▶ What is required: Carry on the overview of the Healthy Individual research stream from its final sentence, the one describing astrocyte-derived rejuvenation factors.

Healthy Individual advances the goal of healthy longevity by addressing health from the cellular to the systems level. Research targets the mechanisms of aging and neurodegeneration, including cellular senescence and astrocyte-driven brain decline, while also pursuing therapeutic strategies to preserve function. In parallel, the Stream develops improved and affordable diagnostics—such as lab-on-a-chip biosensors for daily stress monitoring and biomarker assays for ALS—that make early detection more accessible. Complementing these projects, multi-omics and microbiome studies provide a complex systems perspective, uncovering hidden interactions across biological layers that regulate resilience and decline. Together, these initiatives form an integrated framework for extending health span, linking molecular insights, systemic balance, and innovative diagnostics to support lifelong well-being.
R&D Leader
Keiko Kono (OIST, Associate Professor)
Projects
Overcoming Aging and Dementia by Focusing on Glial Cells
Identifies astrocyte-derived rejuvenation factors and accelerates iPSC-to-astrocyte differentiation to support drug discovery and therapeutic strategies for Alzheimer’s and age-related decline.

▶ Provided material:

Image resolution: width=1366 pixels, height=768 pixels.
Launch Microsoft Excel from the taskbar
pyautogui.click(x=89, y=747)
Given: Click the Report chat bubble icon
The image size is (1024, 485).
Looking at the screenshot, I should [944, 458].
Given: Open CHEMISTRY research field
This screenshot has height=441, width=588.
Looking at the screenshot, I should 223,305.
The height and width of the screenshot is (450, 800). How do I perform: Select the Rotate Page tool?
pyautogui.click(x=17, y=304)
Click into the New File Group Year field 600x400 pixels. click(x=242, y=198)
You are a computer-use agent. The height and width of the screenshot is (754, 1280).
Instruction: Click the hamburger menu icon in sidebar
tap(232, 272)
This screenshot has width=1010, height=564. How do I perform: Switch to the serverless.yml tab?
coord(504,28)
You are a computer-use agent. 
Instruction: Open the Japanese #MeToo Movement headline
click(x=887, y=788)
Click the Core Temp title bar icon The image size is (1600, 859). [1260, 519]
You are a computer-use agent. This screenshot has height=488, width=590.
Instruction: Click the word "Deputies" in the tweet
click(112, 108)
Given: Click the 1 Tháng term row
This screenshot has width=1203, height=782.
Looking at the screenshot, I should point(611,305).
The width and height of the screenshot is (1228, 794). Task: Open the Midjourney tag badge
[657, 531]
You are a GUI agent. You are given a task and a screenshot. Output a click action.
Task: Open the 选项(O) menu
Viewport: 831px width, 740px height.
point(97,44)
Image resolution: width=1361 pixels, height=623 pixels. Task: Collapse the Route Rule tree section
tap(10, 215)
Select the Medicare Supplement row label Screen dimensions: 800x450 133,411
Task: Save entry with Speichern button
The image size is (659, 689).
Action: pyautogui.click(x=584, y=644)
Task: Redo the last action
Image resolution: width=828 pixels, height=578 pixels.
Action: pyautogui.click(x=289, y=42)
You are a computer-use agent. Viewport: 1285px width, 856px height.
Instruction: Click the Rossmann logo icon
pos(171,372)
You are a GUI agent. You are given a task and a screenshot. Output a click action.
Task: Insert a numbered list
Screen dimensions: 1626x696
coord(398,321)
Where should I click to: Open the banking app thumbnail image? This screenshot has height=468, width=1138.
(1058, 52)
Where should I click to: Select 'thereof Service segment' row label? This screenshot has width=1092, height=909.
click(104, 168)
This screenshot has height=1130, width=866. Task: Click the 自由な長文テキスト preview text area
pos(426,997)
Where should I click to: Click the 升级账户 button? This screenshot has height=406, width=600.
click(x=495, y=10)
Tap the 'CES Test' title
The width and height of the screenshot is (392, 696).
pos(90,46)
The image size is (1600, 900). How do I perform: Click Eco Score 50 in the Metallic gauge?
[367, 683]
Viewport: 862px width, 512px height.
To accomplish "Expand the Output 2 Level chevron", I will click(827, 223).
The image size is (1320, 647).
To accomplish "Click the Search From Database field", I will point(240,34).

▶ Result of this exercise:
PI: Yukiko Goda
Healthy Aging by Ameliorating Plasma Membrane Damage
Investigates membrane-damage–driven cellular senescence, developing markers and small-molecule inhibitors, and advancing food-derived supplements to address sarcopenia, joint pain, and dementia.
PI: Keiko Kono
Miniaturized Lab-on-a-Chip Devices for Precision Diagnosis
Develops portable cortisol biosensors for real-time stress monitoring, aiming for sub-nM sensitivity, <$1 unit cost, and scalable production.
PI: Amy Shen
Laboratory Automation System Development using AI and Robot Technology
Builds an AI- and robotics-driven lab for automated multi-omics; conducts large-scale, cross-country phenotyping to uncover universal and population-specific health determinants.
PI: Hiroaki Kitano
Development of Biomarker-based Diagnostic Tools for ALS
Uses hiPSC-derived motor neurons and patient CSF to identify and validate biomarkers, with the goal of enabling earlier ALS diagnosis and therapeutic targeting.